◆ **TASK ITEM**:
Please reproduce each of the following entries exactly.
---------------
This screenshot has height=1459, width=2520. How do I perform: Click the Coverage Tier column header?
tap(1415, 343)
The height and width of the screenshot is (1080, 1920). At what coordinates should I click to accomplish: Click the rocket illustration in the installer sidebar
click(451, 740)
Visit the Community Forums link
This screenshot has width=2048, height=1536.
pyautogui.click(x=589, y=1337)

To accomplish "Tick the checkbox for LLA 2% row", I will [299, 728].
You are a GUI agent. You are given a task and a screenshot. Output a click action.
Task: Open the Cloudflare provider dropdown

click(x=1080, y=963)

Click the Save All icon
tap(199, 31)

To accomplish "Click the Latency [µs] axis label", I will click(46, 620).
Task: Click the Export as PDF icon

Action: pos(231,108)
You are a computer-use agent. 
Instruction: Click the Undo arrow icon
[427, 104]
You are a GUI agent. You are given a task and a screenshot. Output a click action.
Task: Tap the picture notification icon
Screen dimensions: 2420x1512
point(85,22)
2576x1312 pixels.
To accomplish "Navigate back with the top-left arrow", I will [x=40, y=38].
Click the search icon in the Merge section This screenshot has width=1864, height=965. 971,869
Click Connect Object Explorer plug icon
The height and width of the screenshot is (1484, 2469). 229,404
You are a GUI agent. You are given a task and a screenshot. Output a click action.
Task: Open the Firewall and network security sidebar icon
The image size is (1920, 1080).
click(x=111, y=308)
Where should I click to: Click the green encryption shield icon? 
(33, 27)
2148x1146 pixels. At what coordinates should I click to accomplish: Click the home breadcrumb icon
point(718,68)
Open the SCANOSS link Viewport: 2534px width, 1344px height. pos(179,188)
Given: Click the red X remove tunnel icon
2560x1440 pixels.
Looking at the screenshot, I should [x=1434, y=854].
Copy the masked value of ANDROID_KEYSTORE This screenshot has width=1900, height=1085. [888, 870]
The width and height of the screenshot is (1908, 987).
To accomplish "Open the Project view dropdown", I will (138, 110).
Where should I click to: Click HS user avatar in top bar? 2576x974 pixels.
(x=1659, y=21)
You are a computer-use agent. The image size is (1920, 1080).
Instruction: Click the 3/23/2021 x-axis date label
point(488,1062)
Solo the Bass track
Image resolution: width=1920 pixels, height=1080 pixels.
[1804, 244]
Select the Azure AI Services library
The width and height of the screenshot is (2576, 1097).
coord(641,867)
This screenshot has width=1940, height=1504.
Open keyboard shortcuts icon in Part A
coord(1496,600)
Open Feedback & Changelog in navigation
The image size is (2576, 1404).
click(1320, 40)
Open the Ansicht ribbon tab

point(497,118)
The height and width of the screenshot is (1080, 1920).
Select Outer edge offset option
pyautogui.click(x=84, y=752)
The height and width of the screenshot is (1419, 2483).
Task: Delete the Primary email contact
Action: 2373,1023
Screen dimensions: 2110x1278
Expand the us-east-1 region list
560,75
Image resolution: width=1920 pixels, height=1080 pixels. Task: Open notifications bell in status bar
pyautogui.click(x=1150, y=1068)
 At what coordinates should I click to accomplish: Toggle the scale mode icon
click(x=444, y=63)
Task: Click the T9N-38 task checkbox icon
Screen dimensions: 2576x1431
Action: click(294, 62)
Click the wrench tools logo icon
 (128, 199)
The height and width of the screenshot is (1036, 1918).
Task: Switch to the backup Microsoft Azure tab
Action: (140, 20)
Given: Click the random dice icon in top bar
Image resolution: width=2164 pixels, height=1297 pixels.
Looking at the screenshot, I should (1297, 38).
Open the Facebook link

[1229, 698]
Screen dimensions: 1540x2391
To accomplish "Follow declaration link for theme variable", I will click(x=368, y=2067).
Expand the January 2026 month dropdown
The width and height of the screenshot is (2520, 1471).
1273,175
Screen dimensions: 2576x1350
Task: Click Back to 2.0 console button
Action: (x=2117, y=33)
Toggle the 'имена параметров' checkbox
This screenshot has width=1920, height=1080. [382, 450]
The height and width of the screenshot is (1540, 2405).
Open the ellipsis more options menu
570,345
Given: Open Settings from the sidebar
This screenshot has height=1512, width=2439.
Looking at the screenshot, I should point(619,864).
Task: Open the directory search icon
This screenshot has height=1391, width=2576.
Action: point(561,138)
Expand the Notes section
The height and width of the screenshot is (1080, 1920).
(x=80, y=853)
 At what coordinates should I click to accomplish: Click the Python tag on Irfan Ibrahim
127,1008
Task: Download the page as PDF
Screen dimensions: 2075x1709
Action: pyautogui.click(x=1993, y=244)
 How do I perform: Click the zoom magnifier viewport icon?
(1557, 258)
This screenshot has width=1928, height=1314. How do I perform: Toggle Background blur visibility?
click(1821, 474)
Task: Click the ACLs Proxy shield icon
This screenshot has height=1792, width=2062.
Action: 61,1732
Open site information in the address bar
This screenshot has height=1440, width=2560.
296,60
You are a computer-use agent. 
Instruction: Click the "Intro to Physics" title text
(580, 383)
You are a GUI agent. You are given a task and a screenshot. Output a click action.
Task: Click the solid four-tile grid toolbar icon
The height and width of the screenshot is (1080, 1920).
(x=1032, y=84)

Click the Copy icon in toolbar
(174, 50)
---------------
◆ **RESPONSE TO THE EXERCISE**:
This screenshot has height=1459, width=2520. How do I perform: Click the Coverage Tier column header?
tap(1415, 343)
The height and width of the screenshot is (1080, 1920). At what coordinates should I click to accomplish: Click the rocket illustration in the installer sidebar
click(451, 740)
Visit the Community Forums link
This screenshot has width=2048, height=1536.
pyautogui.click(x=589, y=1337)

To accomplish "Tick the checkbox for LLA 2% row", I will [299, 728].
You are a GUI agent. You are given a task and a screenshot. Output a click action.
Task: Open the Cloudflare provider dropdown

click(x=1080, y=963)

Click the Save All icon
tap(199, 31)

To accomplish "Click the Latency [µs] axis label", I will click(46, 620).
Task: Click the Export as PDF icon

Action: pos(231,108)
You are a computer-use agent. 
Instruction: Click the Undo arrow icon
[427, 104]
You are a GUI agent. You are given a task and a screenshot. Output a click action.
Task: Tap the picture notification icon
Screen dimensions: 2420x1512
point(85,22)
2576x1312 pixels.
To accomplish "Navigate back with the top-left arrow", I will [x=40, y=38].
Click the search icon in the Merge section This screenshot has width=1864, height=965. 971,869
Click Connect Object Explorer plug icon
The height and width of the screenshot is (1484, 2469). 229,404
You are a GUI agent. You are given a task and a screenshot. Output a click action.
Task: Open the Firewall and network security sidebar icon
The image size is (1920, 1080).
click(x=111, y=308)
Where should I click to: Click the green encryption shield icon? 
(33, 27)
2148x1146 pixels. At what coordinates should I click to accomplish: Click the home breadcrumb icon
point(718,68)
Open the SCANOSS link Viewport: 2534px width, 1344px height. pos(179,188)
Given: Click the red X remove tunnel icon
2560x1440 pixels.
Looking at the screenshot, I should [x=1434, y=854].
Copy the masked value of ANDROID_KEYSTORE This screenshot has width=1900, height=1085. [888, 870]
The width and height of the screenshot is (1908, 987).
To accomplish "Open the Project view dropdown", I will (138, 110).
Where should I click to: Click HS user avatar in top bar? 2576x974 pixels.
(x=1659, y=21)
You are a computer-use agent. The image size is (1920, 1080).
Instruction: Click the 3/23/2021 x-axis date label
point(488,1062)
Solo the Bass track
Image resolution: width=1920 pixels, height=1080 pixels.
[1804, 244]
Select the Azure AI Services library
The width and height of the screenshot is (2576, 1097).
coord(641,867)
This screenshot has width=1940, height=1504.
Open keyboard shortcuts icon in Part A
coord(1496,600)
Open Feedback & Changelog in navigation
The image size is (2576, 1404).
click(1320, 40)
Open the Ansicht ribbon tab

point(497,118)
The height and width of the screenshot is (1080, 1920).
Select Outer edge offset option
pyautogui.click(x=84, y=752)
The height and width of the screenshot is (1419, 2483).
Task: Delete the Primary email contact
Action: 2373,1023
Screen dimensions: 2110x1278
Expand the us-east-1 region list
560,75
Image resolution: width=1920 pixels, height=1080 pixels. Task: Open notifications bell in status bar
pyautogui.click(x=1150, y=1068)
 At what coordinates should I click to accomplish: Toggle the scale mode icon
click(x=444, y=63)
Task: Click the T9N-38 task checkbox icon
Screen dimensions: 2576x1431
Action: click(294, 62)
Click the wrench tools logo icon
 (128, 199)
The height and width of the screenshot is (1036, 1918).
Task: Switch to the backup Microsoft Azure tab
Action: (140, 20)
Given: Click the random dice icon in top bar
Image resolution: width=2164 pixels, height=1297 pixels.
Looking at the screenshot, I should (1297, 38).
Open the Facebook link

[1229, 698]
Screen dimensions: 1540x2391
To accomplish "Follow declaration link for theme variable", I will click(x=368, y=2067).
Expand the January 2026 month dropdown
The width and height of the screenshot is (2520, 1471).
1273,175
Screen dimensions: 2576x1350
Task: Click Back to 2.0 console button
Action: (x=2117, y=33)
Toggle the 'имена параметров' checkbox
This screenshot has width=1920, height=1080. [382, 450]
The height and width of the screenshot is (1540, 2405).
Open the ellipsis more options menu
570,345
Given: Open Settings from the sidebar
This screenshot has height=1512, width=2439.
Looking at the screenshot, I should point(619,864).
Task: Open the directory search icon
This screenshot has height=1391, width=2576.
Action: point(561,138)
Expand the Notes section
The height and width of the screenshot is (1080, 1920).
(x=80, y=853)
 At what coordinates should I click to accomplish: Click the Python tag on Irfan Ibrahim
127,1008
Task: Download the page as PDF
Screen dimensions: 2075x1709
Action: pyautogui.click(x=1993, y=244)
 How do I perform: Click the zoom magnifier viewport icon?
(1557, 258)
This screenshot has width=1928, height=1314. How do I perform: Toggle Background blur visibility?
click(1821, 474)
Task: Click the ACLs Proxy shield icon
This screenshot has height=1792, width=2062.
Action: 61,1732
Open site information in the address bar
This screenshot has height=1440, width=2560.
296,60
You are a computer-use agent. 
Instruction: Click the "Intro to Physics" title text
(580, 383)
You are a GUI agent. You are given a task and a screenshot. Output a click action.
Task: Click the solid four-tile grid toolbar icon
The height and width of the screenshot is (1080, 1920).
(x=1032, y=84)

Click the Copy icon in toolbar
(174, 50)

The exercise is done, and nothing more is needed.